If you can't get the NSE to work, you can always set DisableOpenFromSourceControl registry value and do the open from source control via the File/SourceControl submenu...

Schooltje said...

@Alin: Thank you for your comment.
I have double checked the path and I think I have set this correctly.
So I have still the issue, I will try the option DisableOpenFromSourceControl.
Is the directory from which the reg file must be executed important?
Thank you!

Schooltje said...

Thank you the DisableOpenFromSourceControl option works.
I have Windows 8.1 installed and this option is located in the 'HKEY_LOCAL_MACHINE\SOFTWARE\Wow6432Node\Microsoft\SourceSafe\Namespace Extension'. Your remark has I read too late.
Can it be that in the regedit file I must do also something special for the 64 bit environment?
Thank you for your help!

Alin Constantin said...

@Schooltje:
The directory for importing the reg file is not important (the reg file was provided so you don't have to input multiple reg values).

But you're right, on x64 system the reg paths are different.
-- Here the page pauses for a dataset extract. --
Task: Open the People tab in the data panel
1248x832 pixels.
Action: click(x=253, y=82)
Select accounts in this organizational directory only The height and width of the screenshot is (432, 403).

I've updated the post with a reg file with all locations where the VAPI parser is registered on my x64 machine.

Schooltje said...

Thank you very much. I have tested this on two machines which have these problems and the update for the 64bits reg file works.

George O'Hare said...

Great article. I could not figure why my new machine would not recognize my sourcesafe .sln file. Thanks

Bryan Johns said...

Excellent article! Saved my bacon today.